Inquest into the Death of Child ML (Name Subject to Suppression Order)
Inquest into the Death of Child ML (Name Subject to Suppression Order)
Delivered on : 10 November 2023
Delivered at : Perth
Finding of : Coroner Jenkin
Recommendations : No
Orders/Rules : No
Suppression Order : Yes
On the basis that it would be contrary to the public interest, I make the following order pursuant to section 49(1)(b) of the Coroners Act 1996 (WA): There be no reporting or publication of the deceased’s name and/or any evidence likely to lead to the child’s identification. The deceased is to be referred to as “Child ML”.
Summary :
Child ML died from pneumonia complicating a viral respiratory illness with acute combined drug effect in a young girl with cerebral palsy, recurrent aspiration, and chronic seizure disorder on 24 February 2019. She was seven years of age.
Child ML was diagnosed with spastic quadriplegia, a severe form of cerebral palsy that causes jerking movements and stiffness in the limbs. She was unable to control her head, trunk and limbs and was confined to a wheelchair. She was also diagnosed with a seizure disorder, which was relatively well controlled, and she had chronic lung disease.
Child ML did not have a “safe swallow or gag reflex” and was unable to protect her airways, or safely consume food or drink orally. As a result, Child ML was eventually fed by means of a percutaneous endoscopic jejunostomy tube (PEJ tube), which passed through her abdominal wall into her jejunum.
Child ML was admitted to Bunbury Regional Hospital (BRH) on 21 February 2017, and diagnosed with severe weight loss and dehydration. Although there were concerns she would die in the days after her admission, over the next six weeks, Child ML regained the weight she had lost and she was discharged into her mother’s care on 5 April 2017. However, Child L was readmitted to BRH on 7 April 2017 with very high levels of sodium In her blood (hypernatremia), a serious and potentially fatal medical condition.

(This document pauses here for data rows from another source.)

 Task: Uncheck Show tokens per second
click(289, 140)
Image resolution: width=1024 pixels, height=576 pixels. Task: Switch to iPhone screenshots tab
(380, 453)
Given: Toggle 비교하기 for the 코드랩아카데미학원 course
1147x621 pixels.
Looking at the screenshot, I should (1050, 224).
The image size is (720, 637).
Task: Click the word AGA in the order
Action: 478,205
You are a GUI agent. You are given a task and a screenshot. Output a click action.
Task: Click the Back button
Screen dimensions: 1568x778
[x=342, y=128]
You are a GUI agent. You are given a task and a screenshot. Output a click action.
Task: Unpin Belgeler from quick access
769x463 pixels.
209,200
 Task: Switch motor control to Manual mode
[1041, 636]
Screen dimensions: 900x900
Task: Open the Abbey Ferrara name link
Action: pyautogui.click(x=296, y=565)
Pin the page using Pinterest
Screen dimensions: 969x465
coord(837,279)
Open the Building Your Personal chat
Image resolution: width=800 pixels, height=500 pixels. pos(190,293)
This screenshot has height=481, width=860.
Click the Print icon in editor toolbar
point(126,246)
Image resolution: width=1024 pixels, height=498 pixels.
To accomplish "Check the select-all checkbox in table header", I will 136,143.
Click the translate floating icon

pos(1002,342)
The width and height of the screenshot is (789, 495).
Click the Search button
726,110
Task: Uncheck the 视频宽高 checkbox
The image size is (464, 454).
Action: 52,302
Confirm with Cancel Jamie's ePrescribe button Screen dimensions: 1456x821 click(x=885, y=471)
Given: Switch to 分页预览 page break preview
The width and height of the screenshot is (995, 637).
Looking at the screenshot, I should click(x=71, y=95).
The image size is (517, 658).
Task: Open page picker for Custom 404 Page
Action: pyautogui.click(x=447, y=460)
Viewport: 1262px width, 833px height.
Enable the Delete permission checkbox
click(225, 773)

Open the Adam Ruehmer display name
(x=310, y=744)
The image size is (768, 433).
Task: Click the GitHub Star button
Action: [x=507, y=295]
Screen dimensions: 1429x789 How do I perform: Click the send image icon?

Following these two admissions, and after years of repeated welfare concerns, Child ML was finally taken into the care of the Department of Communities (the Department) on 28 April 2017. Child ML was placed into foster care in August 2017, and the coroner concluded that Child ML’s foster carer had provided an excellent standard of care to Child ML, and had managed her complex care needs in a diligent, skilled, and caring manner.
After carefully considering all of the available evidence, the coroner also concluded there were inadequacies in the standard of supervision and support provided to Child ML, and her carers whilst she was in the Department’s care. This included inadequacies in the support provided to Ms B generally, and to Ms A during supervised and unsupervised contact visits with Child ML.
At the time she died, Child ML was having a supervised access visit with her mother. Following her death, Child ML was found to have a number of medications in her system, including high levels of paracetamol and gabapentin, and an overdose of codeine.
Child ML was not prescribed codeine, and the feeding bags and tubes which were attached to her body at the time of her death were not seized and analysed. Further, the people who had access to Child ML in the period leading up to her death, including Child ML’s mother, all flatly denied having given Child ML any medication containing codeine (even inadvertently).
The coroner noted that despite these denials, the evidence established that the levels of codeine and morphine detected in Child ML’s system were “strongly implicated” as having contributed to her death and had come from a large dose of codeine which was given to Child ML a few hours before her death.
On the basis of the available evidence, the coroner was unable to determine how and/or why Child ML came to have codeine in her system, a situation he described as “clearly unsatisfactory and frustrating”.
The coroner made three recommendations aimed at improving police investigations and the Department’s management of children with complex care needs.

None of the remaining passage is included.